— Task statement —
Your task is to copy each line of the listing that contains the word "from".

— Material for this task —
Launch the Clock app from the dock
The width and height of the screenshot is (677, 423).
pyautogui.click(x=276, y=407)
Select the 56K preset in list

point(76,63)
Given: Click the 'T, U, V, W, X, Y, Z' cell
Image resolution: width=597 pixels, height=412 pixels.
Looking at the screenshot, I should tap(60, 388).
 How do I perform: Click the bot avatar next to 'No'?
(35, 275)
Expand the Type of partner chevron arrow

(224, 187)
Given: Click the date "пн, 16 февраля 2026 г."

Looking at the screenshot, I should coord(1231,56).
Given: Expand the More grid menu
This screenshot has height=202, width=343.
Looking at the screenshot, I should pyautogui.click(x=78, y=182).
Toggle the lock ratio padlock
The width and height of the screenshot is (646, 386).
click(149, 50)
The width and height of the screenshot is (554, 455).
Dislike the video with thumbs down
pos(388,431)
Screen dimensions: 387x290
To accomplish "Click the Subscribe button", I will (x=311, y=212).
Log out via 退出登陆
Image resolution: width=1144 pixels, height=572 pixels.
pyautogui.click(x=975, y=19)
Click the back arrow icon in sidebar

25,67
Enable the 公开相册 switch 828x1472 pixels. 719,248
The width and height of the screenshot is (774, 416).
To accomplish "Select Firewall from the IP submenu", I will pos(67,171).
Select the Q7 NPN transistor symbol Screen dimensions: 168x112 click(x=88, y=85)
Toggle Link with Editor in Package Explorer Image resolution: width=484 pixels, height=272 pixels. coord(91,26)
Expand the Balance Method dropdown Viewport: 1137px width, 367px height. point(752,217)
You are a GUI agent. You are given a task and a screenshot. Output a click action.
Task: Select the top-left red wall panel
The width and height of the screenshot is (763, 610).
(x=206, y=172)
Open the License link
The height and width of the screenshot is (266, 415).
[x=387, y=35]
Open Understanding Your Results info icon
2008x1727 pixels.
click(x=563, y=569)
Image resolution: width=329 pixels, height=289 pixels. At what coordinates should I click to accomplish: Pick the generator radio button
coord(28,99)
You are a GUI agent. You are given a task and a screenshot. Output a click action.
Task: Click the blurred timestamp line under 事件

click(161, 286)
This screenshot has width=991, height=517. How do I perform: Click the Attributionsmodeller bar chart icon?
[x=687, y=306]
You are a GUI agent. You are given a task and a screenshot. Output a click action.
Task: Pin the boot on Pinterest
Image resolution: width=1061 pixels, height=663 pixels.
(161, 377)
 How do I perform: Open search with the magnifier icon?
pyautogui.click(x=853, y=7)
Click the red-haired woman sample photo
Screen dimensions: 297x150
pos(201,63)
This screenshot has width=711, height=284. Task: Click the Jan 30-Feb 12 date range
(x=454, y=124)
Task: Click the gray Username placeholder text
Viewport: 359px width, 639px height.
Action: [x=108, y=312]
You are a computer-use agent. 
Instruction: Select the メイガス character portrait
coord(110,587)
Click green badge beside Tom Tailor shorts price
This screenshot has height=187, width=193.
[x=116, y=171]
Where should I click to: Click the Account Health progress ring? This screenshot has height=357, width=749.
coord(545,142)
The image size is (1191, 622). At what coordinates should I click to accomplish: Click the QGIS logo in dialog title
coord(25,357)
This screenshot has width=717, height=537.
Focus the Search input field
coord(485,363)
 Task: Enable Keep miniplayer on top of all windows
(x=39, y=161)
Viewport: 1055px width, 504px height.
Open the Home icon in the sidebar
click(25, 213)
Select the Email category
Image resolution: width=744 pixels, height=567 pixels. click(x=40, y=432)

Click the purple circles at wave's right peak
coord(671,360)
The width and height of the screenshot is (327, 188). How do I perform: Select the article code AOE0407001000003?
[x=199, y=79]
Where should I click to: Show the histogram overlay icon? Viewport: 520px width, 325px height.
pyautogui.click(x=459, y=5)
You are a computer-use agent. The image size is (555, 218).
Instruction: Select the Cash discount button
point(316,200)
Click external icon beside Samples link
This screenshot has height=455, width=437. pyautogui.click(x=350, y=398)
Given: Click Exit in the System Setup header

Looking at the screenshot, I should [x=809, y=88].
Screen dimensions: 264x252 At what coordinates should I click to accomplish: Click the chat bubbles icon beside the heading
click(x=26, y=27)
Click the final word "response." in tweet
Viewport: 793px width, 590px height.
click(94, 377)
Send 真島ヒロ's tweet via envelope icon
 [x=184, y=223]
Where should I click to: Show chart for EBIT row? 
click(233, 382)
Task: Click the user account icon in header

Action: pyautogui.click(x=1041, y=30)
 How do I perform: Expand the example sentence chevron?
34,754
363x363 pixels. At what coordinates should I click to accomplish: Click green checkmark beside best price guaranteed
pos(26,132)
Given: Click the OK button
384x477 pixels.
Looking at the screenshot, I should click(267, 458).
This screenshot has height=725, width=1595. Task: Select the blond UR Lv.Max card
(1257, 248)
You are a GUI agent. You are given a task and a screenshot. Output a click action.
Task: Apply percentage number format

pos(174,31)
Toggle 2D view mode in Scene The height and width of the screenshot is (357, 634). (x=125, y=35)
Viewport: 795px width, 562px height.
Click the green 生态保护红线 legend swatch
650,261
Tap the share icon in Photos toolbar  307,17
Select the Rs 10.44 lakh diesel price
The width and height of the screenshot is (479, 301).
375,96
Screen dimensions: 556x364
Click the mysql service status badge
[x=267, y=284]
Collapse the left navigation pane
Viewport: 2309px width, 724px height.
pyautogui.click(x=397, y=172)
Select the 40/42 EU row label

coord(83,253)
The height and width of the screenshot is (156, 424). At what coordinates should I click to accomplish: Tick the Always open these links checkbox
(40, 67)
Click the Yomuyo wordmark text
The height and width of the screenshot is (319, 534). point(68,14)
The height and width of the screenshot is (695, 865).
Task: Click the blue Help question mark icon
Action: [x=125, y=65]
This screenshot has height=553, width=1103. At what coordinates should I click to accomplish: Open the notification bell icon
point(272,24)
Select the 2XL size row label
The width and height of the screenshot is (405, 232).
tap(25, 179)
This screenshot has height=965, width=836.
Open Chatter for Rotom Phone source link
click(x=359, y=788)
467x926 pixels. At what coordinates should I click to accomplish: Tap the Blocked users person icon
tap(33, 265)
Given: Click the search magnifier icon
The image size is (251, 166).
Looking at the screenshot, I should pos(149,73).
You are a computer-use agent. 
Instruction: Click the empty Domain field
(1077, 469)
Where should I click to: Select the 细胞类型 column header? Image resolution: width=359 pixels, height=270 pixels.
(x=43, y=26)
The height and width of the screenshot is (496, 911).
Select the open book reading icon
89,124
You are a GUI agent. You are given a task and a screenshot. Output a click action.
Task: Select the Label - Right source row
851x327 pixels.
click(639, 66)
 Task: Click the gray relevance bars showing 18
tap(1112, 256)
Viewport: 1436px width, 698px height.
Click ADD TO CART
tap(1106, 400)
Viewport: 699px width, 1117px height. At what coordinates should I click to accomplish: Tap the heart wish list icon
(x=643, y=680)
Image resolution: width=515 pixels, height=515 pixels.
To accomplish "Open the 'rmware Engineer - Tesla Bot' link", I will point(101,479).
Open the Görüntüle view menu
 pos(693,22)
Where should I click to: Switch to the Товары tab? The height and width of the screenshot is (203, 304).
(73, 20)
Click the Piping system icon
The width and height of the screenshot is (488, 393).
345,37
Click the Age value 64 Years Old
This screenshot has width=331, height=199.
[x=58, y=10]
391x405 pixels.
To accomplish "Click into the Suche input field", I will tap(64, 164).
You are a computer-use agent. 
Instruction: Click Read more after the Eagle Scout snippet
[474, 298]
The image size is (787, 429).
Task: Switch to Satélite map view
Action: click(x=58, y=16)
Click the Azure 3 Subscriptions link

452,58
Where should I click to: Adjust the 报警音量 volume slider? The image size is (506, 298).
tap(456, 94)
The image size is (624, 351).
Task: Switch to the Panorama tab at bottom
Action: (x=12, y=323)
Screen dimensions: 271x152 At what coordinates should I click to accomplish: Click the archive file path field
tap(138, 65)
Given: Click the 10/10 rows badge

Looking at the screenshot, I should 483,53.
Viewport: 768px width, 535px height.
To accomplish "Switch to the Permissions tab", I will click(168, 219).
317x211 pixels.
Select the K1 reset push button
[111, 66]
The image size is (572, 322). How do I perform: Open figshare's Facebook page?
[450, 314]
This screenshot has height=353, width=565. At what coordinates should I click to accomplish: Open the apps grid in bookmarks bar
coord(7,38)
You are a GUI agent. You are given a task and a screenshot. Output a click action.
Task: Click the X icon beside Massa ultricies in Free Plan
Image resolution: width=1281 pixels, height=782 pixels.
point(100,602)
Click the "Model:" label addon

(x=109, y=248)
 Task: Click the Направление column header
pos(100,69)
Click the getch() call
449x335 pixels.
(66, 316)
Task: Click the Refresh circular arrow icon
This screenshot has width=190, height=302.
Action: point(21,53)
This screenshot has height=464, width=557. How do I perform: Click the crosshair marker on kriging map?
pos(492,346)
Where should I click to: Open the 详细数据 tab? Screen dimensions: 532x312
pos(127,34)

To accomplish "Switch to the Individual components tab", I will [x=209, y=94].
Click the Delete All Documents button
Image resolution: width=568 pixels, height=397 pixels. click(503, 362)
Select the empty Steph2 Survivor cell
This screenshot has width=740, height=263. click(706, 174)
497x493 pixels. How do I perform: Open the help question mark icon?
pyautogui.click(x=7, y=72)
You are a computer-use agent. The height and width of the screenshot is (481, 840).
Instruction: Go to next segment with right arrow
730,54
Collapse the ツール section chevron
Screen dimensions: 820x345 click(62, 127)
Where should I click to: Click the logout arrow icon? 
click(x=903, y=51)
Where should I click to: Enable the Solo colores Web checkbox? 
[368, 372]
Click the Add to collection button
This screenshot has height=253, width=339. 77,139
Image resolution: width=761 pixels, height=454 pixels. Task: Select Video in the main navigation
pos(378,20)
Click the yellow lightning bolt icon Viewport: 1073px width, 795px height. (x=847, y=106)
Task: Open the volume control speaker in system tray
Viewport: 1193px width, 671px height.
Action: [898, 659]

— Response area —
Launch the Clock app from the dock
To accomplish "Select Firewall from the IP submenu", I will pos(67,171).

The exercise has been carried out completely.